Hey, what’s up? It’s been a crazy two weeks. I have been busting out at the seams it seems lol, to get to this biweekly post. Maybe I should start writing blog posts living in the moment, instead of biweekly. What do you think? So I took our brand Every Rebel brought it to the attention of a Shark on Shark Tank. She answered my questions very thoroughly. Then a week later, I’m selling Every Rebel T-shirts at a local fair. Then hauled ass up to Canada to bring it to the runway, there was a fashion show up there! How cool is that!? And a model has an Every Rebel T-shirt! However, I will not be name dropping…Now I’m selling T-shirts at the Mountain Farms Mall in Hadley, at the FACES store. (Faces, such a staple for this area, fun and accepting retail joint) This Saturday will make two weekends in a row, I’m selling in a storefront. (Check me out 8/30/2019 335 Russel St 3pm to midnight) If Every Rebel is before it’s time, so be it. It could be just the tip of the iceberg, who knows? I leave that up to my higher power. Yeah, I dig faith and faith digs me.

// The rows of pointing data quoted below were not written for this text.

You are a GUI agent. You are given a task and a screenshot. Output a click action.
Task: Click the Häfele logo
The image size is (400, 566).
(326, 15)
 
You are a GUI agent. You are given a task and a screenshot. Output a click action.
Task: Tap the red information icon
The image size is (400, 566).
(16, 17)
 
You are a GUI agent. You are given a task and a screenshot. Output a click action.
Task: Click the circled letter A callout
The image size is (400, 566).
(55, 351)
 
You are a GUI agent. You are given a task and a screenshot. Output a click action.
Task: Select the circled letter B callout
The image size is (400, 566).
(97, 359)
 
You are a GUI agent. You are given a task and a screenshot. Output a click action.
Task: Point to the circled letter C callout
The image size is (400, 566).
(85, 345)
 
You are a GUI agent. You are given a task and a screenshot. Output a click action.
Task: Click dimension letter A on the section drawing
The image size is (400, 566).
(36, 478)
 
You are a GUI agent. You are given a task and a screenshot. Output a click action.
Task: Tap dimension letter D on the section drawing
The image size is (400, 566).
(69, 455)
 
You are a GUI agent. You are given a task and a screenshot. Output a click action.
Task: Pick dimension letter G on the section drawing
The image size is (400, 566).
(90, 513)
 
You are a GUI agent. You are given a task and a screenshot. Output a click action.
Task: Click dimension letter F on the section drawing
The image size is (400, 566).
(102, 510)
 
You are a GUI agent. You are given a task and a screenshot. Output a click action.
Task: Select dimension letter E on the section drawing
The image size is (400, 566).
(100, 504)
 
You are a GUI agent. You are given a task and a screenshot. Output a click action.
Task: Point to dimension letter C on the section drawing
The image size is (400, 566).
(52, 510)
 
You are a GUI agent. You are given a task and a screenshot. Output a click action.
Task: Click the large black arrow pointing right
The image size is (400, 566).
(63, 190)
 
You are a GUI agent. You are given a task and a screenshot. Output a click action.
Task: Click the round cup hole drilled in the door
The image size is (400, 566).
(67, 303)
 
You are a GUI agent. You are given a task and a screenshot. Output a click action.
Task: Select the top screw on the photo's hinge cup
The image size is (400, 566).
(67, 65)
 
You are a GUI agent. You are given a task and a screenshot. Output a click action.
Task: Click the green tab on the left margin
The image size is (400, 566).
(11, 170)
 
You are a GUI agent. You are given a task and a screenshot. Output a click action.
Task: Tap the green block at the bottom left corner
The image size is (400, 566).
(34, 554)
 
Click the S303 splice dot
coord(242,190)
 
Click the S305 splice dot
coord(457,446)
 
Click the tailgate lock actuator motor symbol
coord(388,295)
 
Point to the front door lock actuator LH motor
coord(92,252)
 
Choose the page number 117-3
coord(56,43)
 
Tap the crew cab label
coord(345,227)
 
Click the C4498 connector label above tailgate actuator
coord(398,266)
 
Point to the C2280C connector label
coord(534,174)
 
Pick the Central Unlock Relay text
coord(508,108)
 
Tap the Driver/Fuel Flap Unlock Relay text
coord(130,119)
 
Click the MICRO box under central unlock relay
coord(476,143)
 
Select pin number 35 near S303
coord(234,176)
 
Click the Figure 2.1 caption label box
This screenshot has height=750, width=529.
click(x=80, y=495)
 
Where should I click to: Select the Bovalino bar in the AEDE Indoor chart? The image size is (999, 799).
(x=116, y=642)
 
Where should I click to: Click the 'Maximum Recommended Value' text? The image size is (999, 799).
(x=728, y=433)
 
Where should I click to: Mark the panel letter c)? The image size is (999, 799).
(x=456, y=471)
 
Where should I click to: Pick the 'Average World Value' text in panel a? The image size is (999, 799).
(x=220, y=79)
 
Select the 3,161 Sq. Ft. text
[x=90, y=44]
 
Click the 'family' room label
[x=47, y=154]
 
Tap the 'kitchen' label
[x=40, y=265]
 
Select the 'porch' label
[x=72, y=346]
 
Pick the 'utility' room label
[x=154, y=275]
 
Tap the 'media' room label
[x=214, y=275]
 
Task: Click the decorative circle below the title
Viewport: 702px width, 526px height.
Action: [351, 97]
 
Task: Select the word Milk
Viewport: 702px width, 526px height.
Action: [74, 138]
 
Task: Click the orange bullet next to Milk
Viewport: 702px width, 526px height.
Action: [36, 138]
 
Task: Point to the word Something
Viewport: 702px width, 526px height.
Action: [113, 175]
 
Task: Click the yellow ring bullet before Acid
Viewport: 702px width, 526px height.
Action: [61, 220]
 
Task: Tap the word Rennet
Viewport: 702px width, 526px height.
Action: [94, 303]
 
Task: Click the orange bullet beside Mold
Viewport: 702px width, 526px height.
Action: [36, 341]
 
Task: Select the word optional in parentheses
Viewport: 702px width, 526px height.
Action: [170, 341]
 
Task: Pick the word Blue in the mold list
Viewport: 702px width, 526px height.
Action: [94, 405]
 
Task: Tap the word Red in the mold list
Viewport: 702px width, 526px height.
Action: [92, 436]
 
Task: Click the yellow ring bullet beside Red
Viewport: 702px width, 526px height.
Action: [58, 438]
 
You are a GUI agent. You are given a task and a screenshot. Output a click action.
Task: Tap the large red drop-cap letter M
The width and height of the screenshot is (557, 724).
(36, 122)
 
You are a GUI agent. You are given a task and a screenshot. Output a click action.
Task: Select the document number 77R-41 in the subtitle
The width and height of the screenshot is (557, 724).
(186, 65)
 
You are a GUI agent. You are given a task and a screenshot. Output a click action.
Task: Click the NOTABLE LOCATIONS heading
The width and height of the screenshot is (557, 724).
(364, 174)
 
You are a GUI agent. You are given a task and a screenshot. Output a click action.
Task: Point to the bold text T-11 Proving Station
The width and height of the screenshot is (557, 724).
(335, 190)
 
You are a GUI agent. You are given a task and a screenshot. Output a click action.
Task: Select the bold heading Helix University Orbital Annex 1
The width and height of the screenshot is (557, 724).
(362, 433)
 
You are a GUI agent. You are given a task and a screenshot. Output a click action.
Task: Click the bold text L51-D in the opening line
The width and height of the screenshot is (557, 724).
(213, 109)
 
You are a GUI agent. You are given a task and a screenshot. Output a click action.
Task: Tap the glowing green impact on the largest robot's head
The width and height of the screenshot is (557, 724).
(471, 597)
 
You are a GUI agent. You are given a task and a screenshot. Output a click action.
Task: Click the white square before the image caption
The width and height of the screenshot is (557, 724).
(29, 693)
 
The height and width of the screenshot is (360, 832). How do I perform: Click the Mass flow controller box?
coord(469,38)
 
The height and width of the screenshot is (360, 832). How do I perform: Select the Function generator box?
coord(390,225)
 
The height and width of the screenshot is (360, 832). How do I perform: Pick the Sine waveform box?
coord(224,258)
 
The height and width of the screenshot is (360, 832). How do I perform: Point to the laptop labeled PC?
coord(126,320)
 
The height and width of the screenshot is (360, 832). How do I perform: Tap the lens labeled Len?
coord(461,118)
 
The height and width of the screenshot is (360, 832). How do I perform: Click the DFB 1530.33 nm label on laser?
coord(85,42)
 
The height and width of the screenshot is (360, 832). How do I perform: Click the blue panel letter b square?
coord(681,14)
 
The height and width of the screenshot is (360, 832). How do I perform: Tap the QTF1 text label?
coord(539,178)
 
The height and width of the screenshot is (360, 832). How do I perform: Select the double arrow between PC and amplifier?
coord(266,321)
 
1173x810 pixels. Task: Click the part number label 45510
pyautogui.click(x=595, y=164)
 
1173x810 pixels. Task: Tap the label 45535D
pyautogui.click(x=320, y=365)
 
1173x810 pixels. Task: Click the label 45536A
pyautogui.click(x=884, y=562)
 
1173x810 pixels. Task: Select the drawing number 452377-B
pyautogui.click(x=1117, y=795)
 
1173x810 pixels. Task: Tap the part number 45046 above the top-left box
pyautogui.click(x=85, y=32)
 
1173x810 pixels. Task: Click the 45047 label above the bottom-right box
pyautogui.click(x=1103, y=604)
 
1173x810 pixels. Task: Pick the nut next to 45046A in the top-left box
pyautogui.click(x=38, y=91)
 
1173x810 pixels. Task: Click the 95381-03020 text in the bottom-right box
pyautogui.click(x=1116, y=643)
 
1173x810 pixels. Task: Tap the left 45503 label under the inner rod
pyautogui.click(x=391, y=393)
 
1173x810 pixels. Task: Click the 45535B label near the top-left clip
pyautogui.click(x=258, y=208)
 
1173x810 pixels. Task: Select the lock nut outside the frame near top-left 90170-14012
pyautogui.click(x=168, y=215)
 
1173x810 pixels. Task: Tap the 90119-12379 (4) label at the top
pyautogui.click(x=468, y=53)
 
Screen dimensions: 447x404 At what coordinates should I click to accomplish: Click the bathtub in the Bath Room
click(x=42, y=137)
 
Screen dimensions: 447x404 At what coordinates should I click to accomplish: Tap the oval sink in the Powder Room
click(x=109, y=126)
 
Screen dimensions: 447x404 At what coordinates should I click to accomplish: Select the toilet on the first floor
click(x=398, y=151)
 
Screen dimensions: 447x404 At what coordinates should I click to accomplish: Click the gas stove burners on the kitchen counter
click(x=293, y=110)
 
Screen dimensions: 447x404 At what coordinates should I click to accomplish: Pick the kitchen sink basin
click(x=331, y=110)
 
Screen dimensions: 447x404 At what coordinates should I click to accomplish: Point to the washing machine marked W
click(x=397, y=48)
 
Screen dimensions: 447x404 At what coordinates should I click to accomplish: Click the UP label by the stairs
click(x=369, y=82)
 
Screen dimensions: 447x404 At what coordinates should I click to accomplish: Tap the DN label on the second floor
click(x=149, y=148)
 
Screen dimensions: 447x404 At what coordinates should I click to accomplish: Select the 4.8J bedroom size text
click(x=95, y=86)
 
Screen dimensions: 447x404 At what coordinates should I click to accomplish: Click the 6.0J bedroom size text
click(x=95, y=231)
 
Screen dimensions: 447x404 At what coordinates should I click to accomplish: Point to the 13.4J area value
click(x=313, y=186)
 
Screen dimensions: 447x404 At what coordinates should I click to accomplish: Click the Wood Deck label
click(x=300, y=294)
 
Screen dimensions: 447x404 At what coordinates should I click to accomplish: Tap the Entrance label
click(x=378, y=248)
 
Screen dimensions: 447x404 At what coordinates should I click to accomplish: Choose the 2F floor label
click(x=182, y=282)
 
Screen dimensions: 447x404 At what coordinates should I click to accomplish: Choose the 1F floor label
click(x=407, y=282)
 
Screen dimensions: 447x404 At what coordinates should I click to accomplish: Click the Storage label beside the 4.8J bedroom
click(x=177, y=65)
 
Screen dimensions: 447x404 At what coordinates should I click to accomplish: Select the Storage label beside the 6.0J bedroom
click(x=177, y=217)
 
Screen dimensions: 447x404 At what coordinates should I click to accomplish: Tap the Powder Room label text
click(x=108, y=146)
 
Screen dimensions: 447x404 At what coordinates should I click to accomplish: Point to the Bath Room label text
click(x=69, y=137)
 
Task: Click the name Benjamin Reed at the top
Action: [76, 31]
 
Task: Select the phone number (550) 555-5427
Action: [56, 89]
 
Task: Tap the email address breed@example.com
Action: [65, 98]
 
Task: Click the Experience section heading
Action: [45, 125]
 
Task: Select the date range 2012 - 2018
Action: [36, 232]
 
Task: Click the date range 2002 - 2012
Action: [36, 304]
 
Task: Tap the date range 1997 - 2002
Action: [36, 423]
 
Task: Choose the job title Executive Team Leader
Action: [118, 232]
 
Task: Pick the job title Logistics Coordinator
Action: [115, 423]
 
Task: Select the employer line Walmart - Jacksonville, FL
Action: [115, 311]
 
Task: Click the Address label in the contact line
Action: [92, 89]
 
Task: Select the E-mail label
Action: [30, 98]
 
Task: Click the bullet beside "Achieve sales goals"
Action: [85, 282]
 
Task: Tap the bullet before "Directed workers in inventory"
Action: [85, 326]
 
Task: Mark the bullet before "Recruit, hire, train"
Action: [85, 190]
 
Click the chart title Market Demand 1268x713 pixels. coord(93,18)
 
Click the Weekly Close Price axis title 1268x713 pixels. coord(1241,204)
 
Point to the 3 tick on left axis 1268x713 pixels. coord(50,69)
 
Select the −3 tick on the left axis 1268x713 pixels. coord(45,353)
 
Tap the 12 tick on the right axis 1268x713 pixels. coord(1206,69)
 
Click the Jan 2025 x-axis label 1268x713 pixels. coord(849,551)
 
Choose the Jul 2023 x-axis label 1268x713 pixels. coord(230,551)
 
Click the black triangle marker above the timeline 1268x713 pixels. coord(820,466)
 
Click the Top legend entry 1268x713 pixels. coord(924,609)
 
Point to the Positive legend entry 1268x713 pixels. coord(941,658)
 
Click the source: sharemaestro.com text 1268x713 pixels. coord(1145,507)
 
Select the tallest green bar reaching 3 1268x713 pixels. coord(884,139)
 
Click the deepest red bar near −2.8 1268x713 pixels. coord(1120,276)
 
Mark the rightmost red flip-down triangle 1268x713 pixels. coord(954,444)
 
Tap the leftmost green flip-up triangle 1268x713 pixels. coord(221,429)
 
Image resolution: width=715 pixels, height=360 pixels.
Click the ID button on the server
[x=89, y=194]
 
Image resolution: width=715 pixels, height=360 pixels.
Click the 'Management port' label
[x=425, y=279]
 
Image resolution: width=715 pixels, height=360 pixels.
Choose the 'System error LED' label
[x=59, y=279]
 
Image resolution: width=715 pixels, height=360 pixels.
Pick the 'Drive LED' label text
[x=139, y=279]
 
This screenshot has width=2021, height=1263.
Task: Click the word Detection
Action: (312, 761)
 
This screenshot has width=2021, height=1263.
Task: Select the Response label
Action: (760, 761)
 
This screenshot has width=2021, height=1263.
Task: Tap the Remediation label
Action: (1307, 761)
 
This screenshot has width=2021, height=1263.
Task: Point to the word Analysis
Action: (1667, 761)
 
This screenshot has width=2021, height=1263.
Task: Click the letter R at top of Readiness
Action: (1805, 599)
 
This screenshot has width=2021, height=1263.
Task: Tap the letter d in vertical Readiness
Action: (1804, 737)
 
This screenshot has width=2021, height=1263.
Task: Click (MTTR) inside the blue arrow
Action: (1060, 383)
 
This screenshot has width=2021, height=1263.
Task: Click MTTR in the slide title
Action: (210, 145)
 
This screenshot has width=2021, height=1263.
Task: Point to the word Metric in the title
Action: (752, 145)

Work has been great! However, I’m lacking things emotionally. One being medication. I had a strong support system up at the DV Farm. It seemed like I had a friend or someone, even an animal to talk around every corner. Now that I’ve moved on from the rehab/work therapy program/ for the homeless. I am alone 95% of my day. Sounds awesome, but it can be very difficult with bipolar. I am ashamed to say it guys, (I have been living the stigma.) I took a risk with my mania to get a lot of the groundwork done for Every Rebel. Personally, my opinion it worked. I talked to a Shark, Made the Runway, Now Every Rebel is in the mall. I have to brush up on my people skills. Being a Boss you don’t get to work on many interpersonal relationship skills. So this week I am going to talk to a specialist about medications; this is direct orders from my case manager. I’m not typically an angry dude, but my temper has been flaring, along with depression. This way I get to know people better, rather than just focusing on myself and my moods. Things are going so well; you could say that I am living the dream, but being a bipolar addict in recovery, welp it’s not all peaches and creme.
Wish me luck, I am interviewing people to join the Every Rebel team. Youtube and so much more is on the horizon. Thank you for your support, Talk soon…
P.S. I still have all my teeth Yayy!